I’ve been reading so many books nowadays, on and off, that I even forget the good ones I read. For example, it required a google search to bring back the name of the title (and the author!) of Oracle Night. The only thing I could remember was that the cover featured a blue notebook, and that the first name of the author was Paul. Amazingly, ‘paul blue notebook‘ returned the book title, and another search for that led me to the Amazon page. Google is magic in such cases, and to think our children will take this for granted :-).
Well, now on to the book… ;-). As a rule, I don’t like surrealism in writing… it looks okay when you see it in art (and even then you have to squint and so on) but in a book I can barely stand the layer within layer of meaning that every word seemingly implies. So to pull such a thing off without coming across as ‘intellectual’ is a fine art for any author and Auster does that well.
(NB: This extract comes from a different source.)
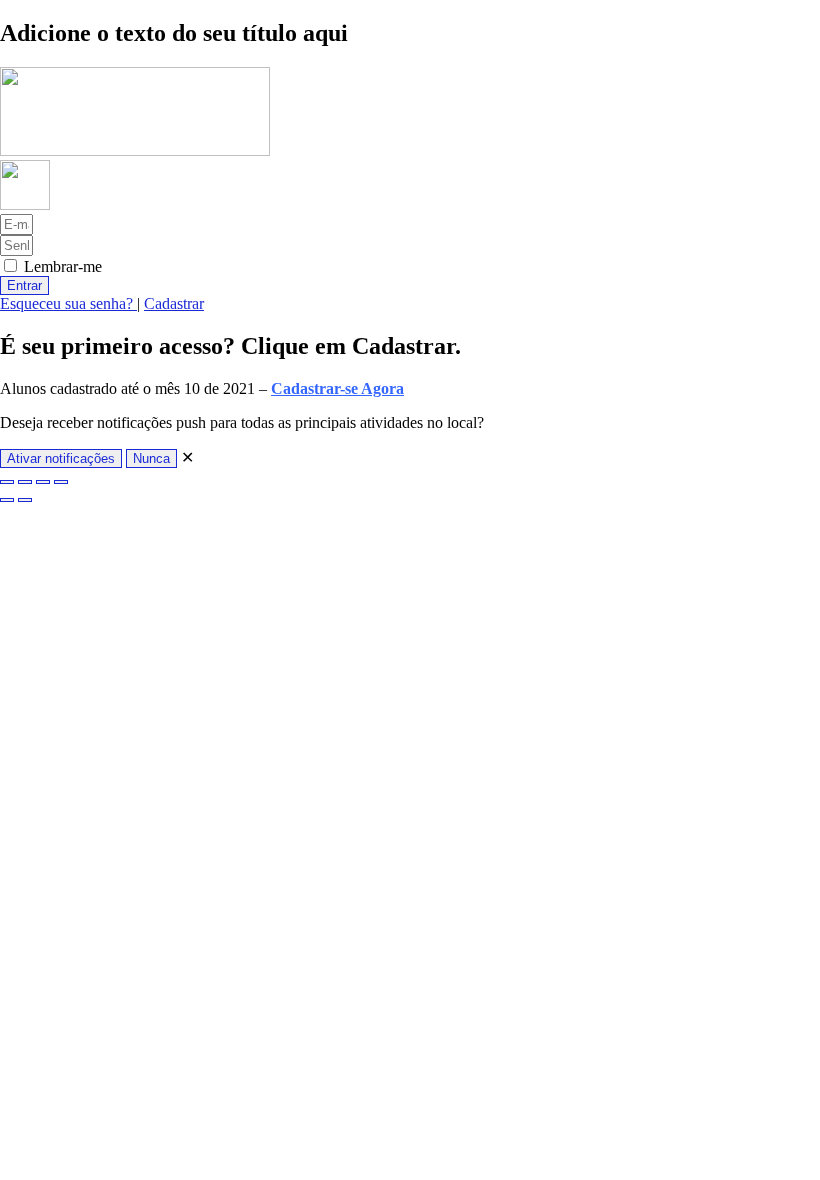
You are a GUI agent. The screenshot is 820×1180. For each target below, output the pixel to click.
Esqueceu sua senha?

What is surreal in a book? Well in this case, it’s the technique of a story within a story. The protoganist, a struggling novelist Sidney Orr buys a blue notebook and immediately, seemingly bewitched by it, begins a story about a man who after a near-death experience walks out on his old life and starts anew. Orr’s wife Grace however, starts acting strangely after Orr commences his story. The novel is a fine interplay between the novel within the novel, the menage a trois of Grace, Sidney, and his mentor Trause, and between it all the small blue notebook that so enigmatically shapes the events inside it, and even many things in the real world that Orr lives in. And to add to that, Auster’s book has a very familiar blue cover 🙂
Like all such books ought to be, it’s an experiment in collating unrelated things and finding a larger and deeper whole from it. Surrealism in art works because it’s theorized that that’s how the mind works… the few small flashes of insight that we get everyday (and which allows us to learn… anything) are from unconnected things, and most often such works are trying to explore the essence of intuition. Auster succeeds because he doesn’t delve too deeply into it. He takes a very simple situation, introduces a few random variables, and lets the story evolve. The sudden insight that Orr has in the end about his wife (which interestingly he does not validate) is perhaps due to the story that he evolves in the blue notebook. The reader is led through his process of discovery, and after that, when Orr is free of the spell of the notebook, we are free as well… to imagine what will happen in the delicious open ending that Auster provides.
This book is a decidedly special one. I like.